Kyrou, who leads Canada in scoring with nine points in the tournament and is only three points out of the Ontario League scoring lead despite missing the past three-plus weeks with the World Junior team, has long been speculated as a candidate for the Olympic team. Mete’s situation isn’t clear, since he’s on loan to the Canadian World Junior team from the Montreal Canadiens. If the Canadiens recall him and keep him in their lineup, he will obviously be ineligible to play in the Olympics. But if they opt to return him to the London Knights as expected, he would be able to go as a junior player.
Things with Mete are further clouded by the fact that he was injured in the outdoor game against USA Dec. 29. He played limited minutes in Canada’s game against Denmark, then missed the quarterfinal against Switzerland before logging more than 21 minutes of ice time in Canada’s 7-2 win over the Czech Republic in the semifinal Thursday night.

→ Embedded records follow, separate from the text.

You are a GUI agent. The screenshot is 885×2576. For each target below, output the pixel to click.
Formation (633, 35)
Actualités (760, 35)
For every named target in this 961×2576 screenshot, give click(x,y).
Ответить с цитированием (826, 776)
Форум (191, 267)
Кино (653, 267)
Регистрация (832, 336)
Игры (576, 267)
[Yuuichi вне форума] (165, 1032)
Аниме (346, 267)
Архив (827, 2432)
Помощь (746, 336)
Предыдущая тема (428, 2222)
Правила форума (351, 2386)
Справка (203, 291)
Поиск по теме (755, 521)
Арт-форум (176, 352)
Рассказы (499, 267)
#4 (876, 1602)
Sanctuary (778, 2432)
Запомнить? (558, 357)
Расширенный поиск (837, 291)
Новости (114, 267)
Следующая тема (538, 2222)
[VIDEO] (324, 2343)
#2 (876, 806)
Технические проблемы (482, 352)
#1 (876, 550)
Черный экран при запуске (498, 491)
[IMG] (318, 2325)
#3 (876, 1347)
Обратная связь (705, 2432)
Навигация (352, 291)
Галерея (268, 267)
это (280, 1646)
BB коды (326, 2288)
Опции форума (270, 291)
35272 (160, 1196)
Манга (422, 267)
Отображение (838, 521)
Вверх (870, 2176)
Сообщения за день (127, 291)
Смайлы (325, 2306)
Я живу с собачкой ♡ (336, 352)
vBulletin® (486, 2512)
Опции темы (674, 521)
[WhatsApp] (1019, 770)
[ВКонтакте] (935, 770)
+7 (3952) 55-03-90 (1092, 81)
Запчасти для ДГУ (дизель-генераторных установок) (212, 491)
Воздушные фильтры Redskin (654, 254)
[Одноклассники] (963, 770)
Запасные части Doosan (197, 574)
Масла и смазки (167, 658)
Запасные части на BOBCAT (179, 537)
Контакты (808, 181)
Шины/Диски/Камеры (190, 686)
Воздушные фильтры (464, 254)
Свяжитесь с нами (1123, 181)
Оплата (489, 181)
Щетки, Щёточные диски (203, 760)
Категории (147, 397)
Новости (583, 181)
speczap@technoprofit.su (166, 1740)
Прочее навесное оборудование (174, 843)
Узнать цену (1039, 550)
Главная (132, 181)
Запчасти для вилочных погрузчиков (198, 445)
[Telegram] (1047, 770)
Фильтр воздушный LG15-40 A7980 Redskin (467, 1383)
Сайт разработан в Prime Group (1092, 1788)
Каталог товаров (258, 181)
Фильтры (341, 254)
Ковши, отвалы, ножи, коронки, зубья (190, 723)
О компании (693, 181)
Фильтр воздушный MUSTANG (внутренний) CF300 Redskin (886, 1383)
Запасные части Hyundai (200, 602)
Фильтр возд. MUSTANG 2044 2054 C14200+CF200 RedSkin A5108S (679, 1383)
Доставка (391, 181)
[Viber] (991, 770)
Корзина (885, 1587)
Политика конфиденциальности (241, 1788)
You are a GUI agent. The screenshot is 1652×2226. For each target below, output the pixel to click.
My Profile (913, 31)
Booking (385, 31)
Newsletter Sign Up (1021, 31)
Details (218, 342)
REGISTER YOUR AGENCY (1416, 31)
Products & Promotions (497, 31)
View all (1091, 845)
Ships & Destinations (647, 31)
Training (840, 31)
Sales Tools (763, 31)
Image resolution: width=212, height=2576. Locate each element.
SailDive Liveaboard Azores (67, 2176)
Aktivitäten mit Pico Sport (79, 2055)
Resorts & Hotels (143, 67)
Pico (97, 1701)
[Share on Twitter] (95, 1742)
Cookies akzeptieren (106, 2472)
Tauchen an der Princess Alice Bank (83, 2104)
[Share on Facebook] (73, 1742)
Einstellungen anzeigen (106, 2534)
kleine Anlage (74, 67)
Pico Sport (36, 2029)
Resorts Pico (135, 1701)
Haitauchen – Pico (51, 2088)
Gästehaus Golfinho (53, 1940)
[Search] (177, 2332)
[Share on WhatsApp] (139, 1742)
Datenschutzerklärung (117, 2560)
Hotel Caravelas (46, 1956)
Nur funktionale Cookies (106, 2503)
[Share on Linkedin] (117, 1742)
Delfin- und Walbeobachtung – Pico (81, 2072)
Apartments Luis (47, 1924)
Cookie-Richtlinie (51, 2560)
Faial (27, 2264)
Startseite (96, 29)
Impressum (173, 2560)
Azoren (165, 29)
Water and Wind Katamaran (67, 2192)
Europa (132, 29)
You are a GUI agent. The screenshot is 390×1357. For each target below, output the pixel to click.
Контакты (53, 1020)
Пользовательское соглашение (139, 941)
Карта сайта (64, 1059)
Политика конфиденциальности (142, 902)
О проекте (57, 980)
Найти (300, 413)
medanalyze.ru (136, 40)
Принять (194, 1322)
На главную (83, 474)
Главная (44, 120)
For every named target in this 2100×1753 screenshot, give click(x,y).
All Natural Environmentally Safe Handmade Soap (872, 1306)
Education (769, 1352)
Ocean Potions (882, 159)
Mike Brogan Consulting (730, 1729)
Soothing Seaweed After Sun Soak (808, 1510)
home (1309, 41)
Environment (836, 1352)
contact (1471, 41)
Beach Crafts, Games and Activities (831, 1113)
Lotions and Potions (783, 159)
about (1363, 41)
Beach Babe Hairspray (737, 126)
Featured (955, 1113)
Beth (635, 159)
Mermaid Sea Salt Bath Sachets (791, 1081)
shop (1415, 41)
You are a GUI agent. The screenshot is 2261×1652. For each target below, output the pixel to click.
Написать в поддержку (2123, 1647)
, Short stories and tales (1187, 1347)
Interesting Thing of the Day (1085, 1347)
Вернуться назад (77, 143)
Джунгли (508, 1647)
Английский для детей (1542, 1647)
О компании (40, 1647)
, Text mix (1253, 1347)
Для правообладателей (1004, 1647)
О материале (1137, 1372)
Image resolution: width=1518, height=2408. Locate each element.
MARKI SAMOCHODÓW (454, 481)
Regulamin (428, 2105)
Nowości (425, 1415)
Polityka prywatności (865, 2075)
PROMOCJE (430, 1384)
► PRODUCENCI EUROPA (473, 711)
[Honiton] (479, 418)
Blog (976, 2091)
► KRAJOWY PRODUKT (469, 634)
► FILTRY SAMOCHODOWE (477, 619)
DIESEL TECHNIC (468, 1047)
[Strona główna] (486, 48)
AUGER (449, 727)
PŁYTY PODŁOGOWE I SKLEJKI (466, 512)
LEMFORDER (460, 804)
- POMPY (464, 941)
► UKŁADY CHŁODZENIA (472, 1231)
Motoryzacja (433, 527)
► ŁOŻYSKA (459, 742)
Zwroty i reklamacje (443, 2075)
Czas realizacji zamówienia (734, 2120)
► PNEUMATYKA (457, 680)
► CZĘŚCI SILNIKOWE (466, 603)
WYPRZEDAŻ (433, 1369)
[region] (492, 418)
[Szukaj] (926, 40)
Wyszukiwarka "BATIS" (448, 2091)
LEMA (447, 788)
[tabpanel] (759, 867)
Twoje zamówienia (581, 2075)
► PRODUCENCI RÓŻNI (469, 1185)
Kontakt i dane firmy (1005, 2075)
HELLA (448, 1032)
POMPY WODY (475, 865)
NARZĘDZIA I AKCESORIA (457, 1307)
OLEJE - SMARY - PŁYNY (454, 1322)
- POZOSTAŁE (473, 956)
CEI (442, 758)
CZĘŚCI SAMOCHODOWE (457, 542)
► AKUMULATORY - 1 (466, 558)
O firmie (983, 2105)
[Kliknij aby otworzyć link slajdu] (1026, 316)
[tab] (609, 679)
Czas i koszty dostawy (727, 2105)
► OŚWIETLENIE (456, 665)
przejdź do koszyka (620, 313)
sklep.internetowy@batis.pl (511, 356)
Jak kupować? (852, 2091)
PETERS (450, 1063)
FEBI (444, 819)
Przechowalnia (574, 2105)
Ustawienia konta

Also, if Mete is sent back to junior, there’s a good chance his OHL rights could be traded before the league’s trade deadline next Wednesday, one day before the Canadian Olympic roster is announced. The Knights have already traded leading scorer Cliff Pu and even though they’re in second place in their division and are 8-1-1 in their past 10 games, it appears they don’t view themselves as serious playoff contender this season and are looking to the future. World Junior and London Knights teammate Robert Thomas, who has also been mentioned as a candidate for the Olympic team, could also be on the trade block when he returns.
Another name that has been batted around when it comes to the Canadian Olympic team is Anaheim Ducks prospect Sam Steel, who enters tonight’s gold medal game second in scoring on the Canadian team with eight points. Steel is a member of the Regina Pats of the Western League, who will be hosting the Memorial Cup and receive an automatic berth in the tournament, so losing Steel would not impact their fortunes as much.
Another interesting case is defenseman Cale Makar, who leads all defensemen in scoring in the tournament and has been a key element of Canada’s devastating power play, which is clicking at 52.5 percent after going 3-for-4 against the Czechs in the semifinal. Makar, who was picked fourth overall by the Colorado Avalanche in last June’s draft, plays for the University of Massachusetts-Amherst. Makar, in fact, was asked by the Canadian Olympic team to play in the Karjala Cup in Finland in November.
“I kind of just wanted to stick with my NCAA team,” Makar said. “I felt that was a little too big of a step at the time.”
(It was at this point in the proceedings that a media relations officer with Hockey Canada interjected and told reporters they were not allowed to ask questions about anything not related to the World Junior Championship and then told Makar to limit his answers only to things related to the tournament.)
Even though the NHL has barred all American League players under NHL contracts from playing in the Olympics, the same provision does not apply to junior players who have signed NHL deals, something both Kyrou (with the St. Louis Blues) and Mete have done.
“Junior players are not playing under NHL contracts while they continue to be junior players,” NHL deputy commissioner Bill Daly told thn.com in an email. “I would expect that if any were to be invited, it would be done with the prior consultation and approval of the player’s NHL team, but no, there would be no resistance or concern from an NHL perspective.”